Pick out and copy every line in the material below that contains the string "icon". Case counts.

* Start EXTRACTED DATA *

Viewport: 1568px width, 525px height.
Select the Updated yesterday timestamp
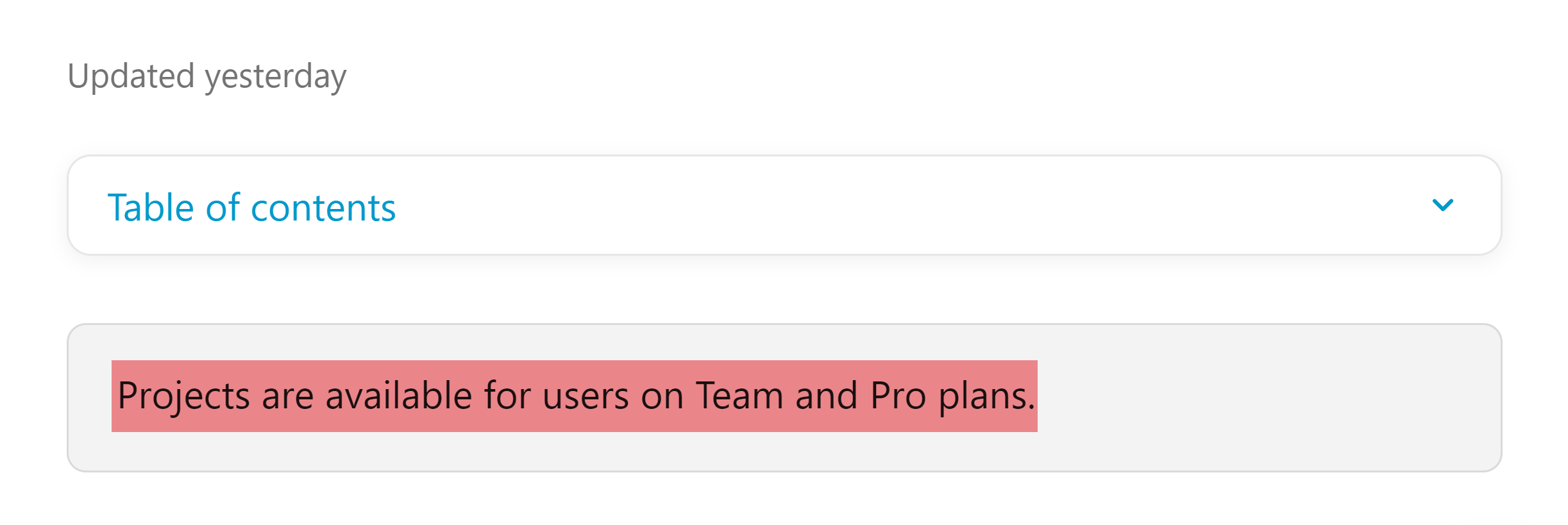click(x=207, y=76)
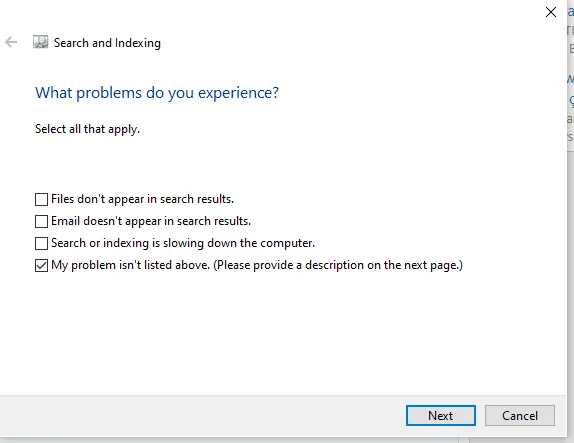This screenshot has height=443, width=574.
Task: Select the label text Files don't appear in search results
Action: tap(142, 199)
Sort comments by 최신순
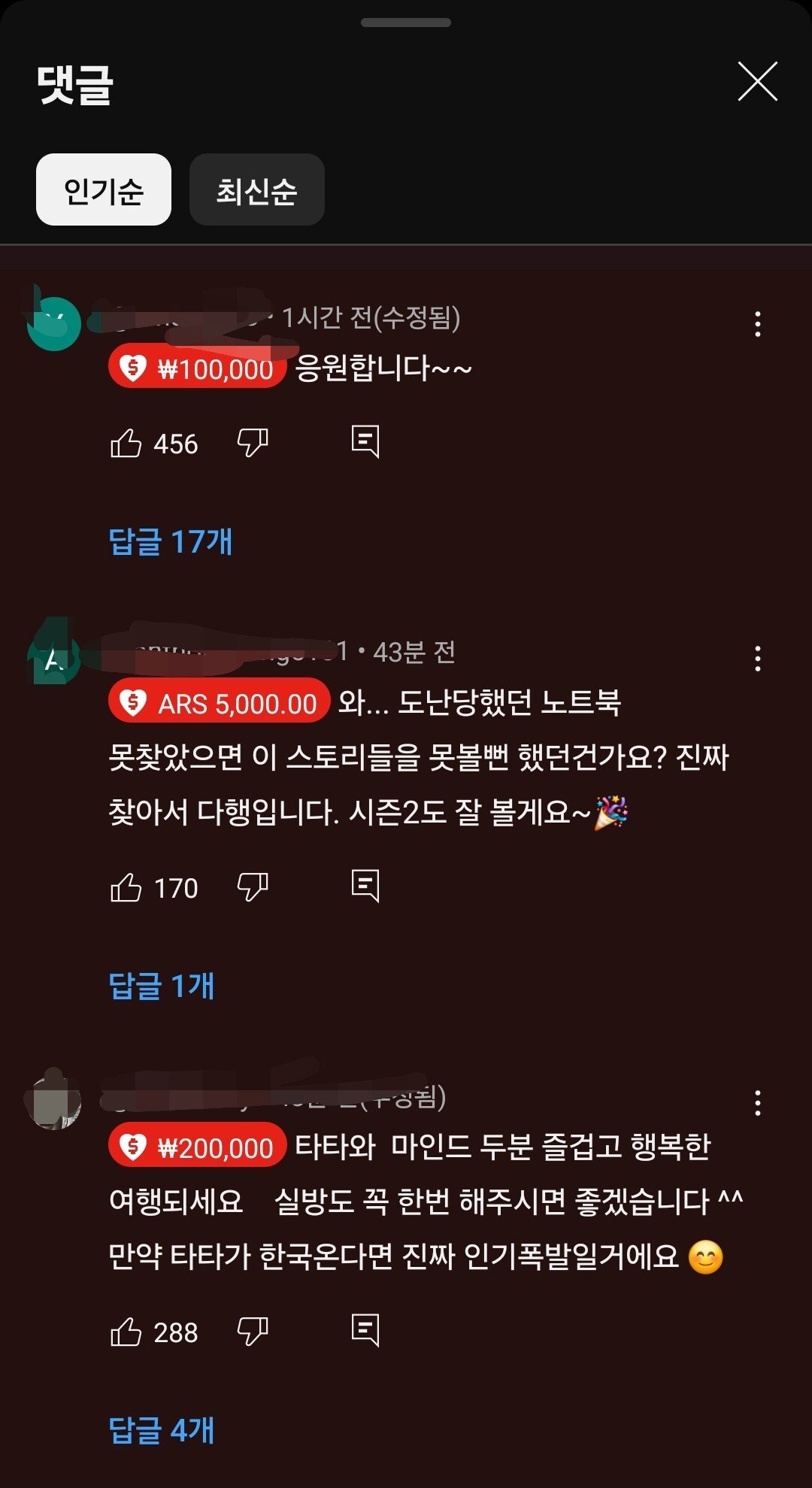This screenshot has width=812, height=1488. pyautogui.click(x=257, y=189)
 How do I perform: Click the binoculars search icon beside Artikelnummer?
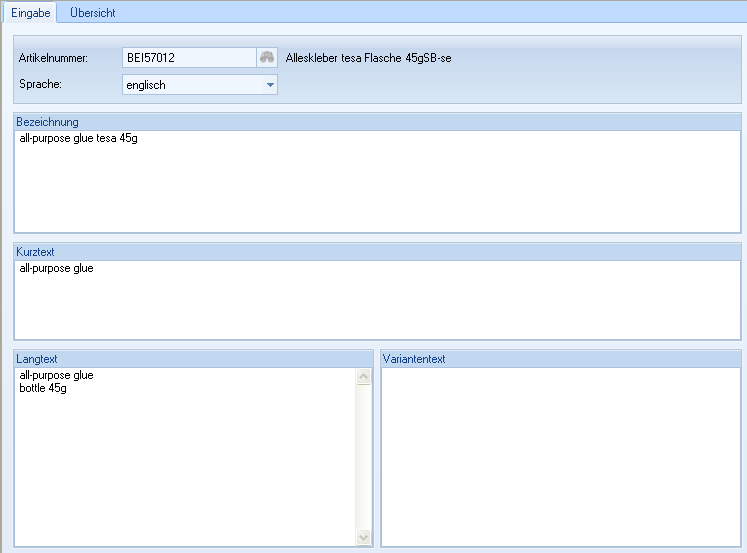click(x=267, y=58)
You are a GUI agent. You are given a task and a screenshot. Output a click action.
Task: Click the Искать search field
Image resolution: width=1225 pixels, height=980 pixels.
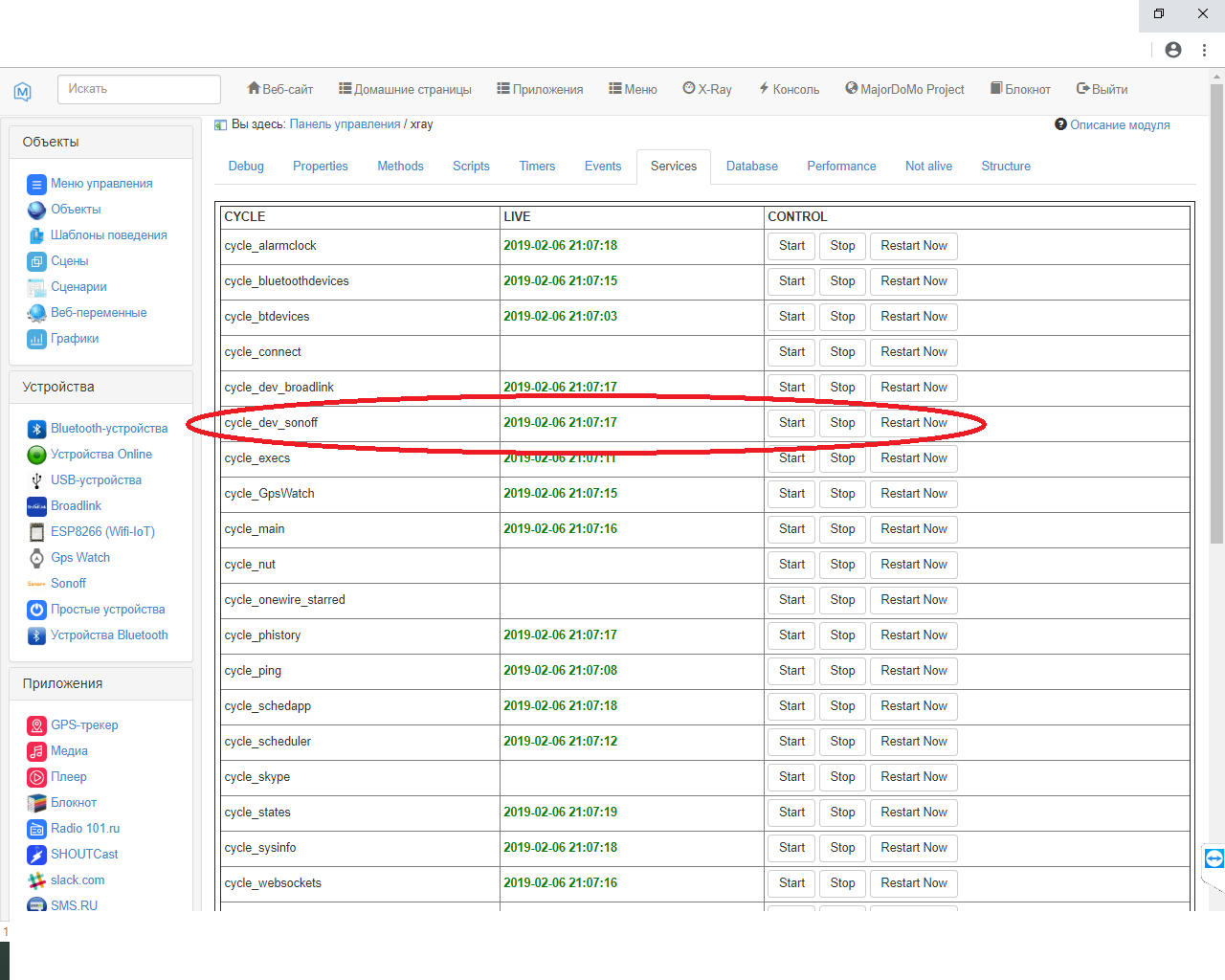[139, 89]
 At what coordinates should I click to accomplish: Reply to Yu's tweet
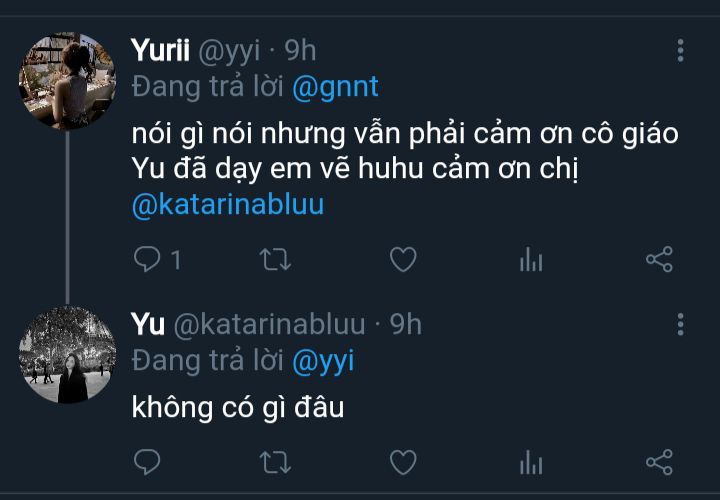[147, 462]
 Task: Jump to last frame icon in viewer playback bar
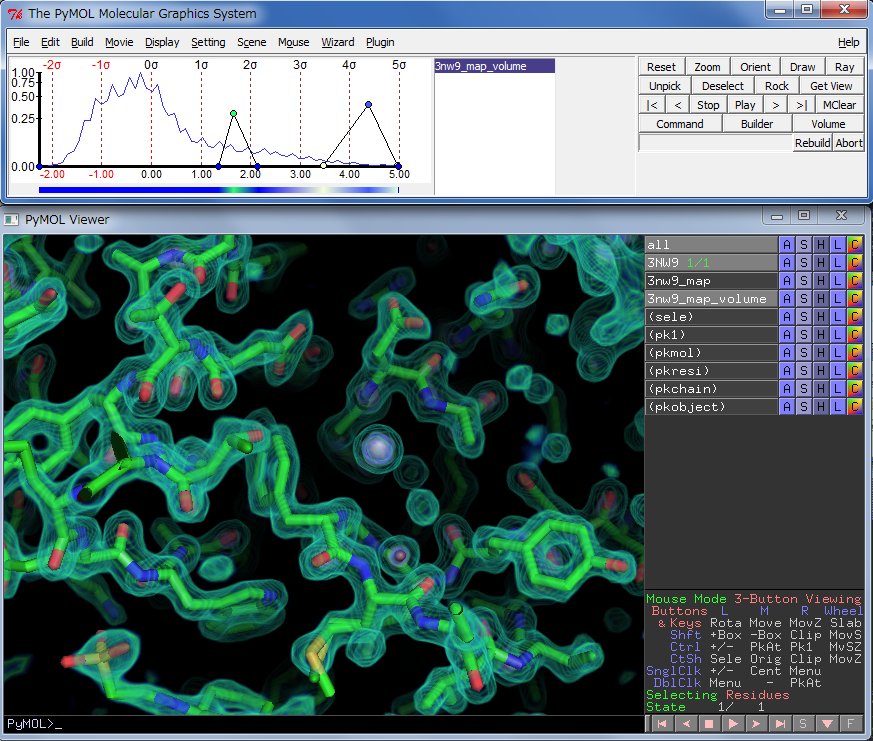780,723
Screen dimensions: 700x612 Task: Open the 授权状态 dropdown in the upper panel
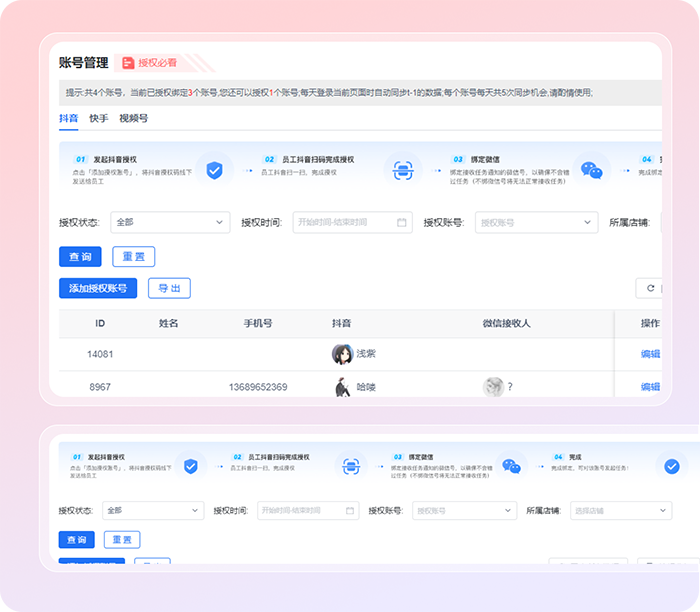[x=170, y=222]
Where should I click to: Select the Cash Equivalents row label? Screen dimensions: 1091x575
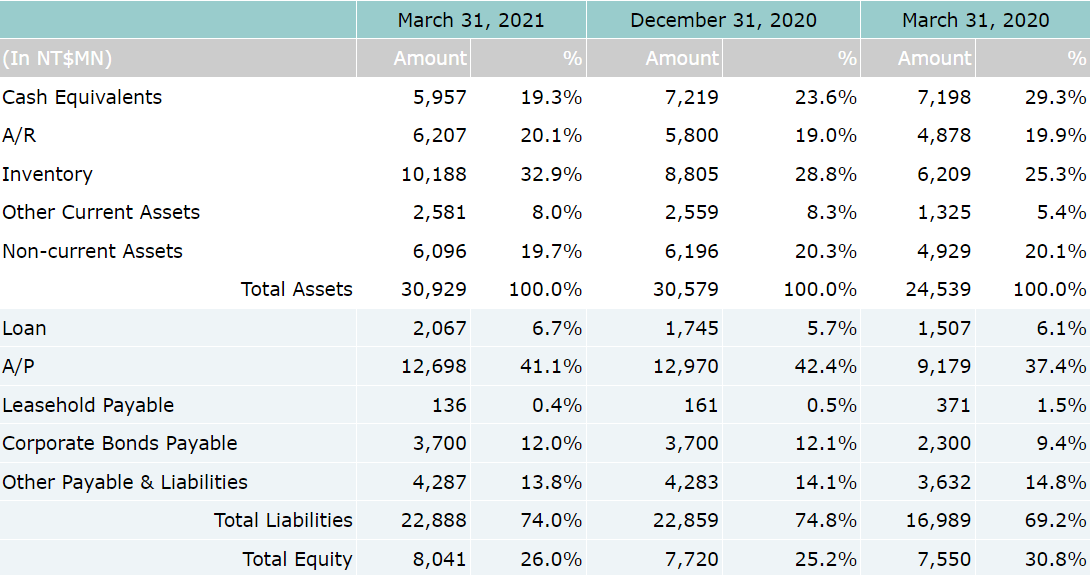click(x=82, y=97)
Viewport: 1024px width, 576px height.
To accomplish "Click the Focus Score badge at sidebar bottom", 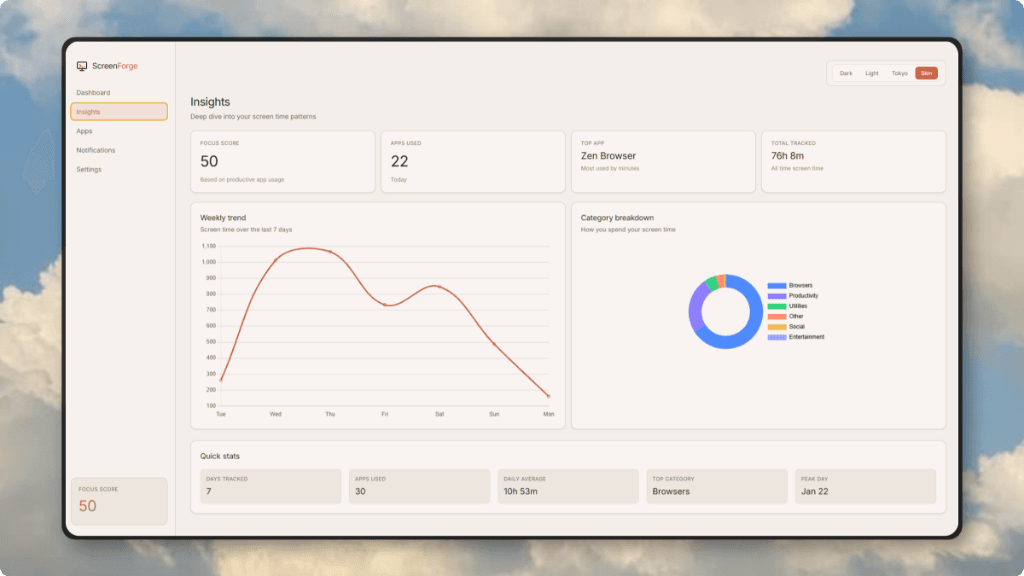I will (118, 499).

* End EXTRACTED DATA *

▶ RESPONSE TO THE EXERCISE
 How do I perform: Click the binoculars search icon beside Artikelnummer?
 Task: Jump to last frame icon in viewer playback bar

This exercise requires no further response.